El primer celo de tu mascota: ¿cómo afrontarlo?

Alba Muñiz · 17 marzo, 2016

Si tienes una perrita o una gatita debes tener muy en cuenta que más temprano que tarde tendrás que afrontar su primer celo. ¿Cómo hacerlo? Pues con tranquilidad, tomándolo como el hecho natural que es. Pero para esto debes contar con la información necesaria al respecto.

Infórmate bien antes de que tu mascota tenga el primer celo

El celo en las mascotas es una cuestión que suele generar dudas, ya que existen algunos mitos sobre el tema. Por eso es esencial que te asesores bien y obtengas todas las respuestas a tus consultas.

Si las explicaciones que te da el veterinario no te alcanzan o satisfacen, ten en cuenta que siempre es bueno contar con una segunda opinión. E incluso con una tercera.

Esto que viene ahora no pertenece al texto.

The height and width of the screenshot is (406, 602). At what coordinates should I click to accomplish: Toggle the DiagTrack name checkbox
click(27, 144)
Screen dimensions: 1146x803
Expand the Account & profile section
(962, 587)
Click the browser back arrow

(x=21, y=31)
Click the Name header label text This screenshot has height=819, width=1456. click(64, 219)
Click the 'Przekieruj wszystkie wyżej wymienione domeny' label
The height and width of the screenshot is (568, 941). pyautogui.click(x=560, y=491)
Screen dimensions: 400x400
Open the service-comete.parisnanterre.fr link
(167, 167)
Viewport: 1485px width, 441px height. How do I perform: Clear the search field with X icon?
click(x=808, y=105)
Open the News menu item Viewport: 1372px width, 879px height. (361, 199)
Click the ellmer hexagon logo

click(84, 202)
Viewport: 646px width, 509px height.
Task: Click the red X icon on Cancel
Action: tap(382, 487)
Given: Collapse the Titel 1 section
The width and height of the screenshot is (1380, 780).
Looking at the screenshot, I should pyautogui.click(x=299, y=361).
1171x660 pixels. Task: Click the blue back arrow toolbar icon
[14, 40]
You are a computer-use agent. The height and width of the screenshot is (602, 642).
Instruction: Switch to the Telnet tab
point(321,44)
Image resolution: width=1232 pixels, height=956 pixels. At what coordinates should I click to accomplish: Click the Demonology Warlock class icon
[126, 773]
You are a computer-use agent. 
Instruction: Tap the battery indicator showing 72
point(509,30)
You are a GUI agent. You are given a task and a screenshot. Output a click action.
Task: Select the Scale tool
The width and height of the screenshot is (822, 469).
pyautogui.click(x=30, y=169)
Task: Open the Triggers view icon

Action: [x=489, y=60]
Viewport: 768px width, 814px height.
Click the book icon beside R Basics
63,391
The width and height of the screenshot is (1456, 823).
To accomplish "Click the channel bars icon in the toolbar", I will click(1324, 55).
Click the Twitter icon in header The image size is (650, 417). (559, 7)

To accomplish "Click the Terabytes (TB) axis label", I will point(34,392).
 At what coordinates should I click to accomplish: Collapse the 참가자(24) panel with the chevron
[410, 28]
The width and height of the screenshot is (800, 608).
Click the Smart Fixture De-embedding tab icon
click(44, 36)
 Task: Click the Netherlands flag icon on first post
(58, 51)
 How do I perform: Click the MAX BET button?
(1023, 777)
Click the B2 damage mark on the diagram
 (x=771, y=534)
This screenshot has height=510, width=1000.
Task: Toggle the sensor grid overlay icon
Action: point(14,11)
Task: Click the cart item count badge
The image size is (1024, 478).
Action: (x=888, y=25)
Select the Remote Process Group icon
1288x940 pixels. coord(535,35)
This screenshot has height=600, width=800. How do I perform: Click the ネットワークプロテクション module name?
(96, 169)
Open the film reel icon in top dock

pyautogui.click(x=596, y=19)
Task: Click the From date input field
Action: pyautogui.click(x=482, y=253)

Y, más allá de que decidas o no esterilizar a tu mascota, lo importante es cuidarla para que no quede preñada tan pequeña. Que las gatas o las perras tengan su primer celo no significa que su cuerpo haya alcanzado el desarrollo óptimo para convertirse en madres.

El primer celo de tu mascota debes afrontarlo con suma tranquilidad, ya que se trata de un hecho natural. Contar con información previa te ayudará a manejar mejor la situación.

El primer celo en las perras

ciclo reproductivo de las perras

Las perritas suelen tener su primer celo entre los 6 y los 10 meses, dependiendo de su tamaño. Recuerda que las razas pequeñas son las que maduran antes.

Entre los signos que delatan que tu mascota está en celo, podemos señalar:

  • Hinchazón y enrojecimiento de la vulva.
  • Sangrado (se presenta como goteo).
  • Lamido constante de la zona genital.
  • Inflamación leve en las glándulas mamarias más cercanas a las patas traseras.

Además, la peludita se pondrá más cariñosa y demandante de atención.

Otros datos sobre el celo de las perras

  • El período de sangrado puede durar entre 3 y 21 días, ya que ningún animal es igual a otro. Y si te preguntas si puedes bañar a tu perra en estas circunstancias, la respuesta es afirmativa.
  • En el caso de que te incomode que manche el piso o los sillones con sangre, hay a la venta unas braguitas para perras en esta situación. En todo caso, consúltale al veterinario si el uso de esta prenda puede ocasionarle algún inconveniente a tu peludita.
  • Lo más importante es que tu mascota no quede embarazada durante su primer celo. Así que limita sus paseos o sácala en horarios en que no haya demasiados perros a la vista con deseos de convertirla en madre. Y ni se te ocurra soltar su correa.

Información sobre el primer celo en las gatas

Las mininas presentan su primer celo, por lo general, entre los 6 y los 9 meses. Pero las razas de pelo corto suelen ser más precoces que las de pelaje largo.

El celo de las gatas no tiene signos físicos que puedas detectar fácilmente. Pero lo reconocerás sin problemas por el comportamiento. Por ejemplo:

  • Se muestra muy activa y afectuosa.
  • Puede llegar a orinar más, marcando territorio.
  • Emite maullidos –altos y breves, que aumentan en intensidad a medida que el celo avanza- para llamar a los machos.
  • Se frota contra personas y objetos –sobre todo con su cara- para realizar un marcaje con las glándulas que tiene su cabeza.
  • Se lame la zona genital.
  • Se revuelca y adopta una posición similar a la de la cópula, con el lomo hundido y la cola desviada lateralmente.

Otros datos sobre el celo gatuno

resfriado de los gatos

  • A diferencia de las perras, que entran en celo aproximadamente cada seis meses, las mininas tienen varios celos durante lo que podríamos llamar su “estación reproductiva”, que en España se extiende entre 6 y 7 meses.
  • Una gata, si no se aparea, tiene una sucesión de celos que duran alrededor de una semana y se repiten cada 10 ó 15 días.
  • El factor que más contribuye a la aparición del celo es la luminosidad del ambiente: es necesario un mínimo de 12 horas de luz. Sin embargo, las mininas que habitan en el interior de una casa, con calefacción y luz artificial, pueden presentar celos incluso en invierno.
  • Cuanto una gatita está en celo produce una sustancia volátil que elimina a través de la vagina. Se trata de las feromonas, que además de atraer a los machos, pueden inducir el celo en hembras cercanas.
  • Es muy probable que si la gata no tiene acceso al exterior, intente escapar en busca de un macho. Es de suma importancia que evites que esto suceda, ya que tu mascota todavía no terminó de desarrollarse como para soportar un embarazo en las mejores condiciones.